**ASSIGNMENT 1:**
Decide whether each statement agrees with the passage on Gorbachev and the Eastern Bloc. For each, answer yes or no and quote the words of the passage that decide it.
(a) Gorbachev announced in December 1987 that 500,000 Soviet troops would be withdrawn from Central and Eastern Europe.
(b) Gorbachev publicly backed reformers in other Eastern Bloc countries.
(c) Romania's Nicolae Ceaușescu was sympathetic to reform.
**ASSIGNMENT 2:** According to the passage on Gorbachev and the Eastern Bloc, in what month and year did Gorbachev visit Romania?
**ASSIGNMENT 3:** Continue the passage on Gorbachev and the Eastern Bloc from its last sentence.

Gorbachev rejected the Brezhnev Doctrine, the idea that the Soviet Union had the right to intervene militarily in other Marxist–Leninist countries if their governments were threatened. In December 1987 he announced the withdrawal of 500,000 Soviet troops from Central and Eastern Europe. While pursuing domestic reforms, he did not publicly support reformers elsewhere in the Eastern Bloc. Hoping instead to lead by example, he later related that he did not want to interfere in their internal affairs, but he may have feared that pushing reform in Central and Eastern Europe would have angered his own hardliners too much. Some Eastern Bloc leaders, like Hungary's János Kádár and Poland's Wojciech Jaruzelski, were sympathetic to reform; others, like Romania's Nicolae Ceaușescu, were hostile to it. In May 1987 Gorbachev visited Romania, where he was appalled by the state of the country, later telling the Politburo that there "human dignity has absolutely no value". He and Ceaușescu disliked each other, and argued over Gorbachev's reforms.

**RECORDS PROVIDED:**
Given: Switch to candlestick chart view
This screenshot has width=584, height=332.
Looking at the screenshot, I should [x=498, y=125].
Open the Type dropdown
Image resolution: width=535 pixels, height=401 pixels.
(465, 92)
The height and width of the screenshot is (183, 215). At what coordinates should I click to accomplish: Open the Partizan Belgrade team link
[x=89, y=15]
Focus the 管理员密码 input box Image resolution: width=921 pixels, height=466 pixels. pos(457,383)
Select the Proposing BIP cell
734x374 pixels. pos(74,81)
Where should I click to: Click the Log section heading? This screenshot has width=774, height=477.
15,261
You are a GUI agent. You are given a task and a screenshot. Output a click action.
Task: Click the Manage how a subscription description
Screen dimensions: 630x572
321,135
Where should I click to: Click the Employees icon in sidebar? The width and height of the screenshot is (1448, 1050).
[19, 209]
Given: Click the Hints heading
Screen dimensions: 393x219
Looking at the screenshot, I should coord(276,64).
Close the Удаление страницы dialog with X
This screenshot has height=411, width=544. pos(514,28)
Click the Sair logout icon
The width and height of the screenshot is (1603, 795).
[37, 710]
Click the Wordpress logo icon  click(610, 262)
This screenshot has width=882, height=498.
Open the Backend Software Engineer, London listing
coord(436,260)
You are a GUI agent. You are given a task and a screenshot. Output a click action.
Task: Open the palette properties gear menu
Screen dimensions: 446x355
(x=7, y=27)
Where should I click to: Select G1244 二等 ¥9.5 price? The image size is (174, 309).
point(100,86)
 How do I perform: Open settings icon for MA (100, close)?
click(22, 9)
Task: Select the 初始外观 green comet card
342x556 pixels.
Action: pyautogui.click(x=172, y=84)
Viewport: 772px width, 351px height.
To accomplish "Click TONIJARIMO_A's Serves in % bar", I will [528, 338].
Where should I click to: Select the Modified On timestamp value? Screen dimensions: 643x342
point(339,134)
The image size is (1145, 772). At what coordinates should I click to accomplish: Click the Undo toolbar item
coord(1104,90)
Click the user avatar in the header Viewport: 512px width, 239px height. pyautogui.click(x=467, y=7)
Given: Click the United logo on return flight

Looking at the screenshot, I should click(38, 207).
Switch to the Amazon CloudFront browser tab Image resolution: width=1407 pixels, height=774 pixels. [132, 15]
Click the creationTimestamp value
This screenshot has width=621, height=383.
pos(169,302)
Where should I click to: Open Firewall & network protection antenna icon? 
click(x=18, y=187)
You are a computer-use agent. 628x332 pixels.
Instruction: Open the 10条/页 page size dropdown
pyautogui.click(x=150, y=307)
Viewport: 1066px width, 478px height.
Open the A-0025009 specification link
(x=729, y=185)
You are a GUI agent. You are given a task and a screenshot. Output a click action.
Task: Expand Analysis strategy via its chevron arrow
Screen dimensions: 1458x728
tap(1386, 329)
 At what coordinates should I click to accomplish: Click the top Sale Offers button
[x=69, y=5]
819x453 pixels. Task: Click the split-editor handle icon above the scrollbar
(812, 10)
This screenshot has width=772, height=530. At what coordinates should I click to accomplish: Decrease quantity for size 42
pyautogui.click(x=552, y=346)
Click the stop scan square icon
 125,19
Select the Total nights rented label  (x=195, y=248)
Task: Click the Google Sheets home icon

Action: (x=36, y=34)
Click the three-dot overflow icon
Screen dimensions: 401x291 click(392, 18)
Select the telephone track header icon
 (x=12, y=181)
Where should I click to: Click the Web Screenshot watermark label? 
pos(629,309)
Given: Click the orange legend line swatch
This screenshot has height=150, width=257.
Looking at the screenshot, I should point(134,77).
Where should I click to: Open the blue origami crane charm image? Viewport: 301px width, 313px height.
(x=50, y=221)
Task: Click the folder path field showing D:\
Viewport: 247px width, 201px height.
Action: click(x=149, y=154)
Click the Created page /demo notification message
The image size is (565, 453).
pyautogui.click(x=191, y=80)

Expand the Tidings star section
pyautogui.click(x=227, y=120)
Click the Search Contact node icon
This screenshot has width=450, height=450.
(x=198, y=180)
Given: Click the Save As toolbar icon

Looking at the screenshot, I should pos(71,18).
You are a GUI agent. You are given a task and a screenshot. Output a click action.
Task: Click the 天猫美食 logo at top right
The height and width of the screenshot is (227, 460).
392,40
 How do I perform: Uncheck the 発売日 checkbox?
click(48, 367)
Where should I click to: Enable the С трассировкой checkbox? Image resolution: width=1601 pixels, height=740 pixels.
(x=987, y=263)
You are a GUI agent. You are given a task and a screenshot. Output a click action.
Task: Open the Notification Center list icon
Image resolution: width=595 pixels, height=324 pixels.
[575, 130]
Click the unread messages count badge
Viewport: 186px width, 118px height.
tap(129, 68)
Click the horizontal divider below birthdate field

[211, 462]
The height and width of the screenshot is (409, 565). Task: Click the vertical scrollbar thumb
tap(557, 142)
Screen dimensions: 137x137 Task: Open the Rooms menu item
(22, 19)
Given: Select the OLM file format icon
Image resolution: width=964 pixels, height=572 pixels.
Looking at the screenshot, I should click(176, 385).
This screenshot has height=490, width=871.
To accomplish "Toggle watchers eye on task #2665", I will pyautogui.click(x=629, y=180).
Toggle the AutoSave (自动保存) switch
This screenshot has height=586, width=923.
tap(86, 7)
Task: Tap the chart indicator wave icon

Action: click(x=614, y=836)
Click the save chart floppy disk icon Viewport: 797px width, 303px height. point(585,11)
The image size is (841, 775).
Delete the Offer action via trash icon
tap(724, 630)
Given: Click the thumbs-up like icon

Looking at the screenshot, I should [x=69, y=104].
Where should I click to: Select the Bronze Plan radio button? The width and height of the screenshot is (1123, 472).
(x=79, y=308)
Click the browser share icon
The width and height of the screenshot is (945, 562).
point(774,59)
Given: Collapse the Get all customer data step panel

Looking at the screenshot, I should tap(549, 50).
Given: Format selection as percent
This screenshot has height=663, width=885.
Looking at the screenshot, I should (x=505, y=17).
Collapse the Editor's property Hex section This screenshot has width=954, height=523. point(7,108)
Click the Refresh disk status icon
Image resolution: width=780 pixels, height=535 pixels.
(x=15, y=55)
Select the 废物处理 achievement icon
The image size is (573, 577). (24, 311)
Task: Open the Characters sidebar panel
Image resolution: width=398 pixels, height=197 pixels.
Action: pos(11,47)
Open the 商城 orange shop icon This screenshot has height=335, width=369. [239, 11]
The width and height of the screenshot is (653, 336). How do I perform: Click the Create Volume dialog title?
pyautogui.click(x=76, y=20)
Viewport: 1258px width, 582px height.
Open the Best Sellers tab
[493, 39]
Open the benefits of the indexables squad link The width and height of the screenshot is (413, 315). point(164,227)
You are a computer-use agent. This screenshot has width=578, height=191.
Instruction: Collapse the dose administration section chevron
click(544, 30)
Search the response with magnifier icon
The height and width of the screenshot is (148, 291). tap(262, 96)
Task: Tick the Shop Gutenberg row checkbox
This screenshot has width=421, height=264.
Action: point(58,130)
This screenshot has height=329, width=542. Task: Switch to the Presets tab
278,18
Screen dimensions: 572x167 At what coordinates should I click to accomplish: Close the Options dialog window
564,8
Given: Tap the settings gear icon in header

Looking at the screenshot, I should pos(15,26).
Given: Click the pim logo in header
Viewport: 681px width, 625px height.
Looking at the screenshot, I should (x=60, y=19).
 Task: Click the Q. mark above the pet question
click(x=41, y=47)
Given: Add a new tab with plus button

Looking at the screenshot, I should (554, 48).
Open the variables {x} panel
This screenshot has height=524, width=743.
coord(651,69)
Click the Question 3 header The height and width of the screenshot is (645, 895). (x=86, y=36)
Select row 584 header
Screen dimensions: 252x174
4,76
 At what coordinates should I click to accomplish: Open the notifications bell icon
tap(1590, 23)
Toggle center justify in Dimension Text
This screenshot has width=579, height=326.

**RESULT 1:**
(a) Yes: "In December 1987 he announced the withdrawal of 500,000 Soviet troops from Central and Eastern Europe."
(b) No: "he did not publicly support reformers elsewhere in the Eastern Bloc."
(c) No: "others, like Romania's Nicolae Ceaușescu, were hostile to it."

**RESULT 2:** May 1987.

**RESULT 3:**
In August 1989, the Pan-European Picnic, which Otto von Habsburg planned as a test of Gorbachev, resulted in a large mass exodus of East German refugees. According to the "Sinatra Doctrine", the Soviet Union did not interfere and the media-informed Eastern European population realized that on the one hand their rulers were increasingly losing power and on the other hand the Iron Curtain was falling apart as a bracket for the Eastern Bloc.